Dans cette attente, la majorité des collectivités locales continuent certes de payer du personnel peu ou pas occupé, mais derrière, des milliers d’acteurs et d’entreprises de la filière agro-alimentaire restent en cale sèche. Puissant levier de l’offre alimentaire en France, lieu d’accès pour tous à une alimentation équilibrée et facteur de développement économique et social sur les territoires, la restauration collective, que la loi EGAlim adoptée au Parlement a orientée vers la qualité alimentaire avec l’objectif d’atteindre 50% de produits durables dont 20% de produits bio d’ici à 2022, va avoir du mal à se relever.
Toute une série d’acteurs touchés
Cette situation, inédite par son ampleur et par la brutalité de son irruption, pose plusieurs questions : agricoles, économiques, écologiques, sociales et humaines. Alors qu’un mouvement de fond s’était enfin engagé sur les territoires avec l’ambition de transformer durablement les politiques publiques de l’alimentation, cette rupture soudaine rebat les cartes.
En première ligne, les écoliers, les collégiens, les lycéens et les étudiants n’ont plus accès à un service public de restauration. Cette discontinuité prolongée, six mois au total, les renvoie à la seule responsabilité des familles, avec la diversité et les inégalités sociales que cela implique sur le plan alimentaire.
Sur le même front, les opérateurs du secteur agro-alimentaire (agriculteurs, transformateurs et distributeurs) sont à la peine. Beaucoup, à l’échelle des communes, des départements et des régions, ont intégré que la restauration collective constitue un nouveau moyen de relocaliser la production alimentaire. Ces dernières années ont vu fleurir de beaux contrats qui ont permis à de nombreux acteurs agricoles de se diversifier, se regrouper et répondre à la demande de gros volumes des cantines. Mais les collectivités locales se retrouvent elles-mêmes en tension à l’issue de la crise et, confrontées à de nouvelles urgences, pourront-elles tenir demain leurs engagements en faveur d’une restauration collective plus bio, locale, saine et juste ?

- CONSIGNE A: Traduisez en anglais cette phrase de l'extrait sur la restauration collective : « Cette situation, inédite par son ampleur et par la brutalité de son irruption, pose plusieurs questions : agricoles, économiques, écologiques, sociales et humaines. »

Entrées de données
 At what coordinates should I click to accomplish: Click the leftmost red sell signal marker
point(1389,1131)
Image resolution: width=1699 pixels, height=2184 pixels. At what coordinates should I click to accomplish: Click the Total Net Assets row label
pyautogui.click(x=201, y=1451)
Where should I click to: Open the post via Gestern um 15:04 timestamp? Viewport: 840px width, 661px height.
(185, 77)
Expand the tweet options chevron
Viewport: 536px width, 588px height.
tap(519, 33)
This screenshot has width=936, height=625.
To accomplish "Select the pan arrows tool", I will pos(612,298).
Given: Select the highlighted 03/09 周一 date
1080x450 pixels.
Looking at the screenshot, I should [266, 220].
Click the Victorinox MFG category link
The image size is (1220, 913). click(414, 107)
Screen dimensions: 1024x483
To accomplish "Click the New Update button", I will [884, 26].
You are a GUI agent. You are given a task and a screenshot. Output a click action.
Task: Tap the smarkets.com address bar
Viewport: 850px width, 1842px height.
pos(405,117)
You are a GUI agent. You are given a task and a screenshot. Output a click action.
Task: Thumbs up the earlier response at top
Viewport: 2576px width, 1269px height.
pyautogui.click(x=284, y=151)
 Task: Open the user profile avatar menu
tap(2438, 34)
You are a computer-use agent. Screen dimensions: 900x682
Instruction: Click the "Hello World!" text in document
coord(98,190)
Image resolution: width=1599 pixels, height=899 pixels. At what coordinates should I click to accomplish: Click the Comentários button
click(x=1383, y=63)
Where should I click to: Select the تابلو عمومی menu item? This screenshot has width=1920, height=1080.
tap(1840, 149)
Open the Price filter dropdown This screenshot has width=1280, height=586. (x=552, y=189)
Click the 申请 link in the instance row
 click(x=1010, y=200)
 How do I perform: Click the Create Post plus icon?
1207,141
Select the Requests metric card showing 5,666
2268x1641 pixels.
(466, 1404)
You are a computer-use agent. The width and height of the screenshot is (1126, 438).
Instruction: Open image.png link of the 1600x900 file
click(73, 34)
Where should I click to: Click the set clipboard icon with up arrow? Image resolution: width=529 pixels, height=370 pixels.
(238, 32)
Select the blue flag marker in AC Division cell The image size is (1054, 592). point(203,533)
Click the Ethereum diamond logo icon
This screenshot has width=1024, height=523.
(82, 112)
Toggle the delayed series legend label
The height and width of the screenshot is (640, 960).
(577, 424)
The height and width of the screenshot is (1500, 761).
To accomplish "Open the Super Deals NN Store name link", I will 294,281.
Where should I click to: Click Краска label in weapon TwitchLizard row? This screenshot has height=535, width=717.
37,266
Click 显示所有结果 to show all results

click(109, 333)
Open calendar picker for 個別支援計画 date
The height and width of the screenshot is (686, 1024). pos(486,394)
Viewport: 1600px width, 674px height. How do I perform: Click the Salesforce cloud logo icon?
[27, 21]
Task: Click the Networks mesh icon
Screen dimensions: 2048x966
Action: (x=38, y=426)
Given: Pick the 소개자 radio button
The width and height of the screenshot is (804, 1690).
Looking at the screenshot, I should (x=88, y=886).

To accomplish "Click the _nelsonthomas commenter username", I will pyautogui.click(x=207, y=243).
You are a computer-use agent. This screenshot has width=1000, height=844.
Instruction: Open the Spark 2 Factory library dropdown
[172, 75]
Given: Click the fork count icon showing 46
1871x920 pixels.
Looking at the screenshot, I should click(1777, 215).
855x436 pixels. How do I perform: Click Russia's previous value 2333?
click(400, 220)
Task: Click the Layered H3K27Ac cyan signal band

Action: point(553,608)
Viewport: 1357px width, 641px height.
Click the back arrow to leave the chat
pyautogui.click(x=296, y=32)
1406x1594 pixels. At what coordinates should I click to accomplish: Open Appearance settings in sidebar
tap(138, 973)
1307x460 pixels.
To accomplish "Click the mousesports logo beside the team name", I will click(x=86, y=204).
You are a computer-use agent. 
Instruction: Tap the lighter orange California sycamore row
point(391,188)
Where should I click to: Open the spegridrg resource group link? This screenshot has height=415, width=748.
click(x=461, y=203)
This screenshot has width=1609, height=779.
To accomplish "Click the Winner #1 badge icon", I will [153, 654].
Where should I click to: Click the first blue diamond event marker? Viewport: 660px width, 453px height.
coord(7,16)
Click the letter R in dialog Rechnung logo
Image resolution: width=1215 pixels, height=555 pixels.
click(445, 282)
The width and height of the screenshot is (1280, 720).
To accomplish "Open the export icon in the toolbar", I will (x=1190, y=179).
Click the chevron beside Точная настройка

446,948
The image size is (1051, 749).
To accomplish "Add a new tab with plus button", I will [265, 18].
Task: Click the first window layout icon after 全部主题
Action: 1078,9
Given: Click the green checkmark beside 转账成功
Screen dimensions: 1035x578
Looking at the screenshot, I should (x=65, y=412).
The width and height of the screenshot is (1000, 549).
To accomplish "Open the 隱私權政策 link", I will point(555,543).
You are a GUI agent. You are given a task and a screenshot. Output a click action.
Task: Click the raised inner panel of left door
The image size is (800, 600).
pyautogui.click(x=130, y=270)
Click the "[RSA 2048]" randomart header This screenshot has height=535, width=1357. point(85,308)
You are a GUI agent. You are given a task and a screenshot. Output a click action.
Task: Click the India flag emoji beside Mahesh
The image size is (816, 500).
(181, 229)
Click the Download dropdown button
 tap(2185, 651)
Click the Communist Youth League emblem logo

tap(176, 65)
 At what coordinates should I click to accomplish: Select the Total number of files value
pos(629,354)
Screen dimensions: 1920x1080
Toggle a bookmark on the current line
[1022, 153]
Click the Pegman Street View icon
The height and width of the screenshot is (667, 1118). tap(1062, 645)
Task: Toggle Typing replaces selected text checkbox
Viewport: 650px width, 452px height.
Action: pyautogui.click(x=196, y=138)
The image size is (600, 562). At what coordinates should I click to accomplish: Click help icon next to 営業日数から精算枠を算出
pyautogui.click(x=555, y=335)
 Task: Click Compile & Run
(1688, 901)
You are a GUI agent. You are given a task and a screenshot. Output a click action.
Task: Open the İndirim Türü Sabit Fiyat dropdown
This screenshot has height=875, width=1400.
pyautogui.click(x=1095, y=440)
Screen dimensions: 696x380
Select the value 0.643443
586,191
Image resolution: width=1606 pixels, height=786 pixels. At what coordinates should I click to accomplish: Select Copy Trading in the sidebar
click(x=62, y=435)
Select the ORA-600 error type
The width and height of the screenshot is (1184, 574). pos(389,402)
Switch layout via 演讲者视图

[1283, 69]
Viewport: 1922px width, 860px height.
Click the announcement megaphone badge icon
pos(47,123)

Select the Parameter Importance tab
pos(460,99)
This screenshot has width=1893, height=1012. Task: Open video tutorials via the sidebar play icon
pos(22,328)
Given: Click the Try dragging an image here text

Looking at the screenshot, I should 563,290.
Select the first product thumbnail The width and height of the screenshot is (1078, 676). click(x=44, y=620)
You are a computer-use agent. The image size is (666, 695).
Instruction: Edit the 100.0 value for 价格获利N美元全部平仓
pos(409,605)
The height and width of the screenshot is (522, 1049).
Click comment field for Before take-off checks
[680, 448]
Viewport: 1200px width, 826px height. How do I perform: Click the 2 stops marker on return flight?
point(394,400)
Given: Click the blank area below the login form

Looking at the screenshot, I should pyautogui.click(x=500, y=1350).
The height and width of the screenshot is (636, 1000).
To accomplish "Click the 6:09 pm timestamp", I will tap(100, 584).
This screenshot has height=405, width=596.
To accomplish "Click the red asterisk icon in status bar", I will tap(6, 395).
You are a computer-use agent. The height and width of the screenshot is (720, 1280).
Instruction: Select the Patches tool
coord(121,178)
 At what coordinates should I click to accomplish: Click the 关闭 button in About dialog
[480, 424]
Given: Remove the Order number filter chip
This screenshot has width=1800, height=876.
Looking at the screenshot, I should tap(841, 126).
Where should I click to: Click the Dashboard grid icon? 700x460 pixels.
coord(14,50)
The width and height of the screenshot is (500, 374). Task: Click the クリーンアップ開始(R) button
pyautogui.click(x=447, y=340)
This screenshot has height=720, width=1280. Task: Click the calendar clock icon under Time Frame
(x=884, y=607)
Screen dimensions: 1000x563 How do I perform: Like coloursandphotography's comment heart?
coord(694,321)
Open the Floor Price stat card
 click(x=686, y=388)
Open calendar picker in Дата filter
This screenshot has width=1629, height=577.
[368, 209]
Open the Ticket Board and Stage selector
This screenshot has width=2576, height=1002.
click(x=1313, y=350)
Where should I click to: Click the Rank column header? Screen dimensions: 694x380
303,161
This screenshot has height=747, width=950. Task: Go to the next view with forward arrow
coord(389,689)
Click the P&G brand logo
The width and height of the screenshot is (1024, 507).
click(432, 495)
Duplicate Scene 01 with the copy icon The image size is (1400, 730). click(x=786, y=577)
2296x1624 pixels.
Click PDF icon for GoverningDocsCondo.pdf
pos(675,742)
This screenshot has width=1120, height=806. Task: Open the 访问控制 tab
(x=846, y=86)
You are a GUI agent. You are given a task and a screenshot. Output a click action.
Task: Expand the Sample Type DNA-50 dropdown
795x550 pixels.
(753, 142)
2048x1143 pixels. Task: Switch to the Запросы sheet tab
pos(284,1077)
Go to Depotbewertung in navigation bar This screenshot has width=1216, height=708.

- CONSIGNE B: Restituez sous forme de tableau Markdown les lignes du listing, en partant de celle qui contient « Screen dimensions: 696x380 » et en allant jusqu'à celle qui contient « Looking at the screenshot, I should 563,290. », avec deux colonnes intitulées « N° » et « Ligne ». Les lignes vides sont omises.

- RÉPONSE ATTENDUE A: This situation, unprecedented in its scale and in the suddenness of its onset, raises several questions: agricultural, economic, ecological, social and human.

- RÉPONSE ATTENDUE B:
| N° | Ligne |
|---|---|
| 1 | Screen dimensions: 696x380 |
| 2 | Select the value 0.643443 |
| 3 | 586,191 |
| 4 | Image resolution: width=1606 pixels, height=786 pixels. At what coordinates should I click to accomplish: Select Copy Trading in the sidebar |
| 5 | click(x=62, y=435) |
| 6 | Select the ORA-600 error type |
| 7 | The width and height of the screenshot is (1184, 574). pos(389,402) |
| 8 | Switch layout via 演讲者视图 |
| 9 | [1283, 69] |
| 10 | Viewport: 1922px width, 860px height. |
| 11 | Click the announcement megaphone badge icon |
| 12 | pos(47,123) |
| 13 | Select the Parameter Importance tab |
| 14 | pos(460,99) |
| 15 | This screenshot has width=1893, height=1012. Task: Open video tutorials via the sidebar play icon |
| 16 | pos(22,328) |
| 17 | Given: Click the Try dragging an image here text |
| 18 | Looking at the screenshot, I should 563,290. |